## PROBLEM
Set down, in full, every record in the block.
DATASET: Begin
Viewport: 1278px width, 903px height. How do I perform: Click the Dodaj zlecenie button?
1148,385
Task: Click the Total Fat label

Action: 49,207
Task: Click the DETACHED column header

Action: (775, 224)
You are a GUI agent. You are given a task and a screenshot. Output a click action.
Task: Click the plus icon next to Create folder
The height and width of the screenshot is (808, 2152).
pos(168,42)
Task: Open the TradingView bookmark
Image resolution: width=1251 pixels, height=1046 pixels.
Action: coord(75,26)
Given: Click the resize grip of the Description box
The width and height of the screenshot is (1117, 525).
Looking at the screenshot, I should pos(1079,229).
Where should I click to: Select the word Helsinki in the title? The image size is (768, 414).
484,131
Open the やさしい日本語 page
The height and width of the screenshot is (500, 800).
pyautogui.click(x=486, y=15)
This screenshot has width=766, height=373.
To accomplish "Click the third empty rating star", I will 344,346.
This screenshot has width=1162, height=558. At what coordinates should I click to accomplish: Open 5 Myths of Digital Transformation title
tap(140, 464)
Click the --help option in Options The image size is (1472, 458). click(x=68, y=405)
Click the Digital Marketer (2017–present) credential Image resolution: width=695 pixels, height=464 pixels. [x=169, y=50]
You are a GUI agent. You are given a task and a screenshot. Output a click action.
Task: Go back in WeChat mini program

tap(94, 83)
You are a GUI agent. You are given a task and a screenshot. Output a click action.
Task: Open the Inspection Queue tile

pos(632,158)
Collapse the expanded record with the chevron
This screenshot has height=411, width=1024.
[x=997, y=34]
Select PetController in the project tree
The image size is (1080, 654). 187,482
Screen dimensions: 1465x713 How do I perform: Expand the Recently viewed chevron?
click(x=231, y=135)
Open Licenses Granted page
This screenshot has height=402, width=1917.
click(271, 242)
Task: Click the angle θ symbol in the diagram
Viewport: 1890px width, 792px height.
DATASET: End
## SOLUTION BELOW
Viewport: 1278px width, 903px height. How do I perform: Click the Dodaj zlecenie button?
1148,385
Task: Click the Total Fat label

Action: 49,207
Task: Click the DETACHED column header

Action: (775, 224)
You are a GUI agent. You are given a task and a screenshot. Output a click action.
Task: Click the plus icon next to Create folder
The height and width of the screenshot is (808, 2152).
pos(168,42)
Task: Open the TradingView bookmark
Image resolution: width=1251 pixels, height=1046 pixels.
Action: coord(75,26)
Given: Click the resize grip of the Description box
The width and height of the screenshot is (1117, 525).
Looking at the screenshot, I should pos(1079,229).
Where should I click to: Select the word Helsinki in the title? The image size is (768, 414).
484,131
Open the やさしい日本語 page
The height and width of the screenshot is (500, 800).
pyautogui.click(x=486, y=15)
This screenshot has width=766, height=373.
To accomplish "Click the third empty rating star", I will 344,346.
This screenshot has width=1162, height=558. At what coordinates should I click to accomplish: Open 5 Myths of Digital Transformation title
tap(140, 464)
Click the --help option in Options The image size is (1472, 458). click(x=68, y=405)
Click the Digital Marketer (2017–present) credential Image resolution: width=695 pixels, height=464 pixels. [x=169, y=50]
You are a GUI agent. You are given a task and a screenshot. Output a click action.
Task: Go back in WeChat mini program

tap(94, 83)
You are a GUI agent. You are given a task and a screenshot. Output a click action.
Task: Open the Inspection Queue tile

pos(632,158)
Collapse the expanded record with the chevron
This screenshot has height=411, width=1024.
[x=997, y=34]
Select PetController in the project tree
The image size is (1080, 654). 187,482
Screen dimensions: 1465x713 How do I perform: Expand the Recently viewed chevron?
click(x=231, y=135)
Open Licenses Granted page
This screenshot has height=402, width=1917.
click(271, 242)
Task: Click the angle θ symbol in the diagram
Viewport: 1890px width, 792px height.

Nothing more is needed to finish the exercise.